--- Written task ---
Rewrite the records from the line with "Given: Click the 试玩至宝 demo button" up to and including the line with "Looking at the", replacing "demo" with "trial" and leaving everything else unchanged.

--- Available data ---
Begin

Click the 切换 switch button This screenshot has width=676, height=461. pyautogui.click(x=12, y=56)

End
Begin

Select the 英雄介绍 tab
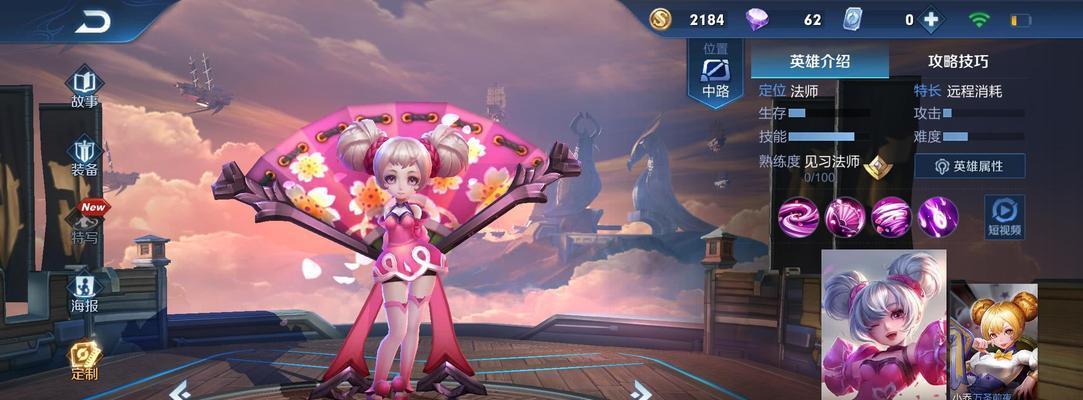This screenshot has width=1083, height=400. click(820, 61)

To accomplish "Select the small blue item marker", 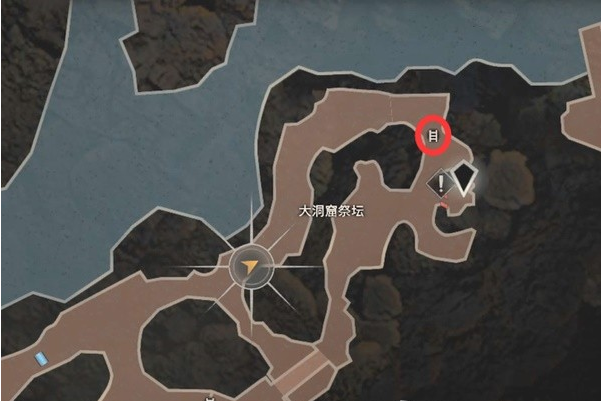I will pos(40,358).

End
Begin

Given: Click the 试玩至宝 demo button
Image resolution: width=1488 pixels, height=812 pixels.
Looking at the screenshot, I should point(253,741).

End

--- Problem solution ---
Given: Click the 试玩至宝 trial button
Image resolution: width=1488 pixels, height=812 pixels.
Looking at the screenshot, I should point(253,741).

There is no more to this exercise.